Sufficient and necessary conditions on random walk to obtain standard diffusion equation

Question

In the simplest random walk model that is generally considered, the probability of the finding the particle at time $t$ in $x$, $P(x,t)$ is given by, $$ P(x,t) = \frac{1}{2}\big[ P(x-a, t-\tau) + P(x+a, t-\tau) \big] $$ where $a$ is the fixed spacing between two subsequent points and $\tau$ is the time-interval for the particle to perform jumps $(x-a) \rightarrow x$ or $(x+a) \rightarrow x$.

It is crucial to note here that the choice of $\tau$ and $a$ are as non-random real numbers and the only probabilistic aspect is the choice to jump either in right/left directions. Essentially in this model, the only randomness incorporated is direction of motion.

In the limit $a, \tau \rightarrow 0$ and $a^2/(2\tau) \rightarrow D$, the above simply reduces to the famous diffusion equation given by, $$ \frac{\partial P(x,t)}{\partial t} = D \frac{\partial^2 P(x,t)}{\partial x^2} $$

This leads to the true nature of underlying randomness in the diffusion equation.

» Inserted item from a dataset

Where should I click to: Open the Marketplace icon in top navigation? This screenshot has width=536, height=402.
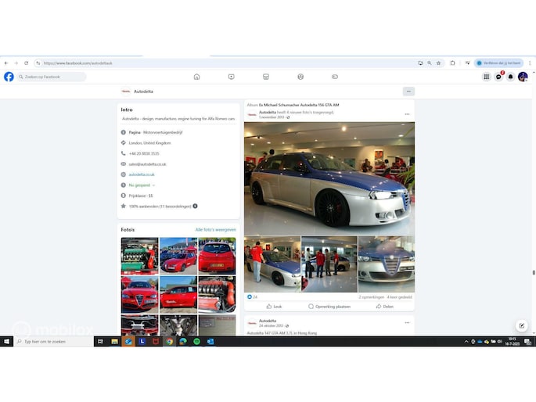coord(266,77)

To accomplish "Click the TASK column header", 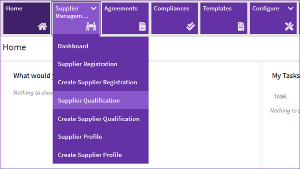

In the seminal paper by Eisntein 1, the diffusion equation is derived under the condition that random walk is propagated by random jumps (sampled from a distribution $\lambda(x)$) taking place at random times (Poissonian stochastic process). Unlike in the original Einstein's article 1, the above mentioned derivation of diffusion equation only assumes randomness in the direction of motion.

Therefore, does the diffusion equation not require the random jump lengths at random times but only a randomness in the direction of motion?

1 Einstein, Albert (1905). "Über die von der molekularkinetischen Theorie der Wärme geforderte Bewegung von in ruhenden Flüssigkeiten suspendierten Teilchen" ["On the Movement of Small Particles Suspended in Stationary Liquids Required by the Molecular-Kinetic Theory of Heat"]. Annalen der Physik (in German). 322 (8): 549–560. doi:10.1002/andp.19053220806

EDIT 1:

After going through multiple answers, I do realize that the randomness in directions is simply the Bernoulli process and in the large $N$ (number of jumps) limit, it produces a Gaussian distribution according to central limit theorem. This answers the structure of the equation pertaining to the spatial part, but I still cannot fathom where the Poisson process (in the temporal domain) is hidden in this model.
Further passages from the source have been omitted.